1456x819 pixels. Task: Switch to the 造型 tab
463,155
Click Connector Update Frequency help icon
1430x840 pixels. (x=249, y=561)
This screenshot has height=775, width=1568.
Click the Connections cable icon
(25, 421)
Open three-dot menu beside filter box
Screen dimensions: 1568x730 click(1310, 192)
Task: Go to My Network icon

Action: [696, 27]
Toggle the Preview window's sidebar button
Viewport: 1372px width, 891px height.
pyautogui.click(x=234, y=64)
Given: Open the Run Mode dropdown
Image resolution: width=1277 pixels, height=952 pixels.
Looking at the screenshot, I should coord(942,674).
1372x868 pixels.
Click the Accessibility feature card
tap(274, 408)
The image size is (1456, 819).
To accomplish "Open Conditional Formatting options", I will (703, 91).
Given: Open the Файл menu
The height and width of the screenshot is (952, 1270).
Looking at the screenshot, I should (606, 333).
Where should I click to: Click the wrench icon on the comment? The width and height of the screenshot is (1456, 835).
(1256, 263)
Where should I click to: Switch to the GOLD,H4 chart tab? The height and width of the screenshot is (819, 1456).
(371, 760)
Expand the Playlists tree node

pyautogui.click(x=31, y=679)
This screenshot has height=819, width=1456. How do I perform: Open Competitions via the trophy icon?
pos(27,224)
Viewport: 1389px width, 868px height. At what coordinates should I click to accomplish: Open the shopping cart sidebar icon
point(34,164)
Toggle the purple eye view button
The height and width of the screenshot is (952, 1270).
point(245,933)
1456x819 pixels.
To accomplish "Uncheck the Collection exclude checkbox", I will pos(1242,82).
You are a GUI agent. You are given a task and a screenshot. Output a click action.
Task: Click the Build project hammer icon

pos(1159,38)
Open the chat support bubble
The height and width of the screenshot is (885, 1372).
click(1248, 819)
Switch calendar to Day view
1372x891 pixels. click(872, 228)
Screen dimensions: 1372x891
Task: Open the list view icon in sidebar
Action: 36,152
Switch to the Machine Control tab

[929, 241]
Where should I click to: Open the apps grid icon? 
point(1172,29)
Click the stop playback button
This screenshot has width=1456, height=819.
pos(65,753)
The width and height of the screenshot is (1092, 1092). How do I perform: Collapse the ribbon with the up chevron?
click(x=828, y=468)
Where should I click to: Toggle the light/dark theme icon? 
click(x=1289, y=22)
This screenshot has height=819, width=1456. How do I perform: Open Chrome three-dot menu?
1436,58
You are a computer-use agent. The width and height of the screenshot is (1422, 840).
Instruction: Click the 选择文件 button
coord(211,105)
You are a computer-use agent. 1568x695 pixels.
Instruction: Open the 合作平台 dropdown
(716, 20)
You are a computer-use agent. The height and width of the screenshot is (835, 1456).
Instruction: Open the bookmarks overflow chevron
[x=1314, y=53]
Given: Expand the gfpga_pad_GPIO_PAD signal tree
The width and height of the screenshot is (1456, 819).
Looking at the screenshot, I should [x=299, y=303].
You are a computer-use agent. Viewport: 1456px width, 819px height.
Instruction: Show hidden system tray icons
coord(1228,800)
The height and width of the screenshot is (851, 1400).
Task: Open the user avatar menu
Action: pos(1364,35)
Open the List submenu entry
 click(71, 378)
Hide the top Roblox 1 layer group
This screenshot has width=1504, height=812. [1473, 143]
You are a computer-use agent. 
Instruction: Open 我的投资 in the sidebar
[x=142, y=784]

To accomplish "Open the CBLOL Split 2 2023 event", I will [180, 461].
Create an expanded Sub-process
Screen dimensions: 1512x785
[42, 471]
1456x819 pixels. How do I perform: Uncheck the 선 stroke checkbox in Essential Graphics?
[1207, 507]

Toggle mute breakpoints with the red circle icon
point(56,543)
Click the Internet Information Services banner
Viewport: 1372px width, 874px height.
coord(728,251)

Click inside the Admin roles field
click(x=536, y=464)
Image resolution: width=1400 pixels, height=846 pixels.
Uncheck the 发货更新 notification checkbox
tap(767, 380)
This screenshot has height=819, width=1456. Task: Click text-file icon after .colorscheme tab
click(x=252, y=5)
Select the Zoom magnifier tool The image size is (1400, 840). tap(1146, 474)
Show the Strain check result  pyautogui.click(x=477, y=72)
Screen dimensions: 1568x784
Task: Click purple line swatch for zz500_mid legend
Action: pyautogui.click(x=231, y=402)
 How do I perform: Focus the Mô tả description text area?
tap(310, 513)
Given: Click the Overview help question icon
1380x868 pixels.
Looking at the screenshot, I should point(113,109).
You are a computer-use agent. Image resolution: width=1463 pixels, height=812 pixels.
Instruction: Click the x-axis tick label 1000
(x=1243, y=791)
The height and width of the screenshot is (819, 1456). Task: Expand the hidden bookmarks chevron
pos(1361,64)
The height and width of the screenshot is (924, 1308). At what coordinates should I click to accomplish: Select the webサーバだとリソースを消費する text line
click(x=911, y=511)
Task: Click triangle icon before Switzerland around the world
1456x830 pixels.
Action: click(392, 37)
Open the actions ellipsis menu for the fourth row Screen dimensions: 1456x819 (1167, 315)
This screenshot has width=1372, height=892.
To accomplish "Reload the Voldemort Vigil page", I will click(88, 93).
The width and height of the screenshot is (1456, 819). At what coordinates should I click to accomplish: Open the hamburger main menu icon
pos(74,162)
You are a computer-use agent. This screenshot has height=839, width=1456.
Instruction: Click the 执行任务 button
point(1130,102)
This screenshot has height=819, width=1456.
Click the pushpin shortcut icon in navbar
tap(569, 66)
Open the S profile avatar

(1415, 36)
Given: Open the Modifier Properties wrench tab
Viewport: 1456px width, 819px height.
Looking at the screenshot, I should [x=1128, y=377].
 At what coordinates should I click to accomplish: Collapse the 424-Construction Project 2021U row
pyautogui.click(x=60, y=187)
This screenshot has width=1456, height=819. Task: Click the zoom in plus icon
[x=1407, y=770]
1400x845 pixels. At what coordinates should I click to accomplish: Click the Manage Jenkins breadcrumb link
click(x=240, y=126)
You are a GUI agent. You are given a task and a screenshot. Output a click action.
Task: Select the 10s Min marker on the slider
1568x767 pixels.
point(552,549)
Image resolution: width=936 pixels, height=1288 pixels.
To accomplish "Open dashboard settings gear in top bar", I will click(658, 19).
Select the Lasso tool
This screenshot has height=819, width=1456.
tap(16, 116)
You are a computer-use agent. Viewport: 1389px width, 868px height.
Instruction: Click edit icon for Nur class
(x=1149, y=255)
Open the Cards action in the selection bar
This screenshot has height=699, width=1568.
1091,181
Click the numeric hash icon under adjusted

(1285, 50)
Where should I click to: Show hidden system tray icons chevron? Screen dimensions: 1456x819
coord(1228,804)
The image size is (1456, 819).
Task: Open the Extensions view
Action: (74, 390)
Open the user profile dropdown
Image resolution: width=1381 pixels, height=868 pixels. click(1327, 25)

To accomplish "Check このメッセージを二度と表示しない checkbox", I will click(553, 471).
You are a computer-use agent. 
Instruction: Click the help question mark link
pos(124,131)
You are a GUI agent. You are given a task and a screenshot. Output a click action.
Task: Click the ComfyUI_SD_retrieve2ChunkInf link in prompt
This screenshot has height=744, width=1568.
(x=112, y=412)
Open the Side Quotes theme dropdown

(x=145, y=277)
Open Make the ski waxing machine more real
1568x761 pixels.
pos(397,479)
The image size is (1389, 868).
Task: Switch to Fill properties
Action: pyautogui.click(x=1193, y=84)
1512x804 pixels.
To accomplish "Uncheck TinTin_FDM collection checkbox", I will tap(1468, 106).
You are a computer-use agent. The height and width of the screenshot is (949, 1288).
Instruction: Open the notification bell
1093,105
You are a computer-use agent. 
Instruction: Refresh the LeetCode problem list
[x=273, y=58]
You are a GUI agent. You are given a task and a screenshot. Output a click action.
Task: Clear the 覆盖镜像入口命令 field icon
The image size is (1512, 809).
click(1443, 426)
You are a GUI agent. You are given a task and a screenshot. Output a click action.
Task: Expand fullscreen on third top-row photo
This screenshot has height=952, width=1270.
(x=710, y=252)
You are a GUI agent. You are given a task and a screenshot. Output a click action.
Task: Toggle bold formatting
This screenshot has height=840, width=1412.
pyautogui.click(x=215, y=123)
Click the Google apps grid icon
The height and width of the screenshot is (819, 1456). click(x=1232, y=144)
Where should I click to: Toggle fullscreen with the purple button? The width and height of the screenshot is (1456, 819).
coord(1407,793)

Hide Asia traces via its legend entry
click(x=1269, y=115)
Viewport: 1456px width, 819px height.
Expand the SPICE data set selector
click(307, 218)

◇ ◇ ◇

The reply should hold only the lines from the beginning of the listing to the line with "Given: Open the Run Mode dropdown", both ends included, unchanged.

1456x819 pixels. Task: Switch to the 造型 tab
463,155
Click Connector Update Frequency help icon
1430x840 pixels. (x=249, y=561)
This screenshot has height=775, width=1568.
Click the Connections cable icon
(25, 421)
Open three-dot menu beside filter box
Screen dimensions: 1568x730 click(1310, 192)
Task: Go to My Network icon

Action: [696, 27]
Toggle the Preview window's sidebar button
Viewport: 1372px width, 891px height.
pyautogui.click(x=234, y=64)
Given: Open the Run Mode dropdown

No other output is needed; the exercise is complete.